How to Do Time Series Analysis in Q

In this article, we explore ways to analyze time series data by smoothing line charts.

Requirements

Your data and table need to use a variable of a Date format structure.

Method

The various smoothing options are all kept within the question, so if you smooth the data in a particular table and use the same questions to construct a time series chart, the same smoothing is automatically applied.

These options control how a data series is smoothed when charted in a time series, or when cross-tabulated with a date question.

All charts and tables using a particular question share the same smoothing parameters (i.e., whatever settings you make are remembered in the question as Value Attributes).

Smoothing different statistics

Smoothing is applied to any statistic that is used to describe a pattern in data, such as averages, percentages, and coefficients. It is not applied to sample size and population statistics (e.g., n, Column Population), nor to statistics used in significance testing (e.g., standard errors, p-values, or the arrows used to denote significance testing).

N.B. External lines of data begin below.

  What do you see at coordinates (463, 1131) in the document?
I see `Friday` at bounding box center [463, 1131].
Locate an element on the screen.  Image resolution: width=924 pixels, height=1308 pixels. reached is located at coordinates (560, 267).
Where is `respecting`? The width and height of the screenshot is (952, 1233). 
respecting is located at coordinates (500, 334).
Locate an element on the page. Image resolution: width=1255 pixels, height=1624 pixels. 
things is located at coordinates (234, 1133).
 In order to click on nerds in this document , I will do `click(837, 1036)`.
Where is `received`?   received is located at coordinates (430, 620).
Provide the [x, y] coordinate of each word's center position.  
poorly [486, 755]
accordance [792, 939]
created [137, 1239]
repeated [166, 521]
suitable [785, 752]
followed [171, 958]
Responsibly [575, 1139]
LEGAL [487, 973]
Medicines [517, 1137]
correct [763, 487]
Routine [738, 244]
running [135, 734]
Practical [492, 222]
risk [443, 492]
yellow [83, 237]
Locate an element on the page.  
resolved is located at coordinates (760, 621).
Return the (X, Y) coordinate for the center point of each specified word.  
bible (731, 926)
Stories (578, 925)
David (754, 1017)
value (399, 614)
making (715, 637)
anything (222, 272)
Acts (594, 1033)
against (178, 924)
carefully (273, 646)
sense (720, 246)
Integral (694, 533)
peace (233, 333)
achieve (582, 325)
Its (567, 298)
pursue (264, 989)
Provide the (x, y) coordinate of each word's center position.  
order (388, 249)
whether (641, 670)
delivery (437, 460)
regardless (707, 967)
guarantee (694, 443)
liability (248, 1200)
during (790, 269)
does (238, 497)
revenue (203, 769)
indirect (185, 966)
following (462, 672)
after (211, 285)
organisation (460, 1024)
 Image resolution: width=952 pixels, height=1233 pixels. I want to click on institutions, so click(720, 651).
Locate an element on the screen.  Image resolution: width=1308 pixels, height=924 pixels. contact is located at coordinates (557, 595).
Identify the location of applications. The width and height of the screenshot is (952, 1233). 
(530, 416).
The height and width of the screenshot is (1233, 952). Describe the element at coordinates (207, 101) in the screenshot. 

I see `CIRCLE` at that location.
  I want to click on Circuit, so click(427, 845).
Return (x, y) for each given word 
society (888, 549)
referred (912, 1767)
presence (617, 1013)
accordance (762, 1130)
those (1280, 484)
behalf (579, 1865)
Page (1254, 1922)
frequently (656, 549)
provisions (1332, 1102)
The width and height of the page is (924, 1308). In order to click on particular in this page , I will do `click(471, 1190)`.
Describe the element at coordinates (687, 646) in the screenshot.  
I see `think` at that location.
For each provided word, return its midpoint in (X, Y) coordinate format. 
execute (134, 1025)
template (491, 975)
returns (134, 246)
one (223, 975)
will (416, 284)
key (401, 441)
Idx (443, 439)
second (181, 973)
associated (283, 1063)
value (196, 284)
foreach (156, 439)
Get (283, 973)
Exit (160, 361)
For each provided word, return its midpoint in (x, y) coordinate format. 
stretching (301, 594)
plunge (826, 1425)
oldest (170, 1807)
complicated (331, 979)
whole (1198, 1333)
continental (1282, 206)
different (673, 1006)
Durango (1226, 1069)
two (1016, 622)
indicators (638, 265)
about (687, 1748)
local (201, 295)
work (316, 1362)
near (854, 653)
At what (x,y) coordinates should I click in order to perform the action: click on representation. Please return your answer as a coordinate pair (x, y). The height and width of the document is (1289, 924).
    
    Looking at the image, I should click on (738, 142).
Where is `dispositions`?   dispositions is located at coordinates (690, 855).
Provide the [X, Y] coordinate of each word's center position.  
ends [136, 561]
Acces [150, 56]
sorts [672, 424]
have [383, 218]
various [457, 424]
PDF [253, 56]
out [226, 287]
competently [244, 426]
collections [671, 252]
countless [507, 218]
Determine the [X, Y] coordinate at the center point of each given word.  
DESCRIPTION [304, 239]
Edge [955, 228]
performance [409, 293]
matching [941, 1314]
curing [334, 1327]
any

Significance testing with smoothers

Smoothing does not have any impact on significance tests. The significance testing is always conducted on the unsmoothed data. If a cell on a table is shown as being significant, but seems to contain no data, it is probably because the unsmoothed data is significant, but the smoothed data has not been displayed due to other options (such as End treatment set as Missing).

Buttons, options, and fields

Moving average:

No Computes an average within each Aggregation period (see Setting Time Periods for Date Questions).

Lagged Computes a moving average, also known as a rolling average. For example, if average satisfaction for September, October and November respectively are 6.401, 6.608 and 6.727 the average of these three values, which is the three month moving average, is 6.579. When Lagged is selected, the value of 6.579 will be shown as the value for November.

Uniform (centered) Computes a moving average in the same way as for Lagged except that the value is reported for the center of the time period (e.g., 6.579 would be reported as the average for October).

Tricubic (centered) A weighted average that gives a higher weight towards observations in the middle of the "window" (inverted u-shape). With a three period moving average, this results in the middle period receiving a weight of 1 while the two time periods on either side receive a weight of 0.67. The chart below shows the tricubic weights that occur for 11, 7 and 3 week moving averages (see Cleveland, William. S. 1993. Visualizing Data. Summit, New Jersey: Hobart Press).

Bandwidth The width of the window used to construct the moving averages. If Moving average is selected a Uniform(centered) moving average is computed and the Bandwidth must be an odd number. Use Lagged to use both odd and even numbers and report the value for the final period in the window.

A bandwidth of 1 with monthly data means that one month of data is used (i.e., no moving average is employed).

A bandwidth of 2 takes two months of data (i.e., there is a 2 month window - applies only to lagged).

A bandwidth of 3 takes three months of data (when centered this means the month of the data point, and 1 month either side).

Care must be taken in setting the bandwidth if data has not been recorded accurately (e.g., the first date of every month).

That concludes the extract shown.